Here we generate \(x\) and \(y\) where \(y = 2x + \varepsilon\), which makes \(\sum x_i^2 \neq \sum y_i^2\), giving different coefficient estimates.
set.seed(1)
x <- rnorm(100)
y <- 2 * x + rnorm(100)
fit.yx <- lm(y ~ x + 0)
fit.xy <- lm(x ~ y + 0)
coef(fit.yx) # beta for y onto x
## x
## 1.993876
coef(fit.xy) # beta for x onto y
## y
## 0.3911145
The coefficient for Y onto X (\(\approx 1.99\)) differs from X onto Y (\(\approx 0.39\)) because the noise term \(\varepsilon\) and the scaling factor of 2 cause \(\sum y_i^2 \neq \sum x_i^2\).

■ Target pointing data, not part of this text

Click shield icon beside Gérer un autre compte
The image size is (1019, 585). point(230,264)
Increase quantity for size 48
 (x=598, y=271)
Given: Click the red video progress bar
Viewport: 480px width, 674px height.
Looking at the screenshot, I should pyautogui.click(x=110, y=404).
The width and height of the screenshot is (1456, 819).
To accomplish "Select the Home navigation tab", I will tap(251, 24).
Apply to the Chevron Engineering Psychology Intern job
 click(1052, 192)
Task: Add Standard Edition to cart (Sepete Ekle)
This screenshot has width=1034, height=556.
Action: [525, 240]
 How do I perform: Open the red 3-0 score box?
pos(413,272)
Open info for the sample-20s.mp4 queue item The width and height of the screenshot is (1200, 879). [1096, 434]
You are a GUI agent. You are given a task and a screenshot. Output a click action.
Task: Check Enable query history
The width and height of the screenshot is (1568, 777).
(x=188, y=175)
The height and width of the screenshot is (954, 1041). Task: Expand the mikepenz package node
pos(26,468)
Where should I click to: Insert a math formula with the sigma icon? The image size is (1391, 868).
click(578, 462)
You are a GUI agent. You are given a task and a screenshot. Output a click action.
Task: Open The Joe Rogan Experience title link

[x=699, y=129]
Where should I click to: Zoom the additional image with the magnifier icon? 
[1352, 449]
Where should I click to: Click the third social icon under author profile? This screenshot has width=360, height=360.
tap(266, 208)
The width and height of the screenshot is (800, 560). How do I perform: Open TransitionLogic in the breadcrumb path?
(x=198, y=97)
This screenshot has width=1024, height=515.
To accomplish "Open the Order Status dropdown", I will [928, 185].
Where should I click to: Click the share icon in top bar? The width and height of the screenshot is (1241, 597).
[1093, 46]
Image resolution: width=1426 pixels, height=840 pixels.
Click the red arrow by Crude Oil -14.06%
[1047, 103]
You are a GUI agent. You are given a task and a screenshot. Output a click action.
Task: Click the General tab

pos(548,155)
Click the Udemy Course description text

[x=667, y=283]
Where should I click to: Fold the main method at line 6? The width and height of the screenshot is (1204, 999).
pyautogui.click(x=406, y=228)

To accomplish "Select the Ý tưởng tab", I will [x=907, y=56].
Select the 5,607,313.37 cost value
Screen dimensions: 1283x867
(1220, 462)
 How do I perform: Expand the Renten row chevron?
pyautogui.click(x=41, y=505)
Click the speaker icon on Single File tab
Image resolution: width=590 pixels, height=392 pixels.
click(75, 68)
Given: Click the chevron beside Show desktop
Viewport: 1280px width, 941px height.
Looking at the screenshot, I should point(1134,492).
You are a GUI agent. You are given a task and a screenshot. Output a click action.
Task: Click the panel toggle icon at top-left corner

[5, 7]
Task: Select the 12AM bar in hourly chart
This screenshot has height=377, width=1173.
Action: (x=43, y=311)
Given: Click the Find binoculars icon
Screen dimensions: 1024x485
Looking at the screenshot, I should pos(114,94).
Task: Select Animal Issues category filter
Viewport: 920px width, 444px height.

Here we set \(y = x\), which makes \(\sum x_i^2 = \sum y_i^2\), giving identical coefficient estimates.
set.seed(1)
x <- rnorm(100)
y <- x
fit.yx2 <- lm(y ~ x + 0)
fit.xy2 <- lm(x ~ y + 0)
coef(fit.yx2) # beta for y onto x
## x
## 1
coef(fit.xy2) # beta for x onto y
## y
## 1
Both coefficients equal exactly 1 because when \(y = x\), the numerator \(\sum x_i y_i = \sum x_i^2 = \sum y_i^2\), so both formulas reduce to:
\[\hat{\beta} = \frac{\sum x_i^2}{\sum x_i^2} = 1\]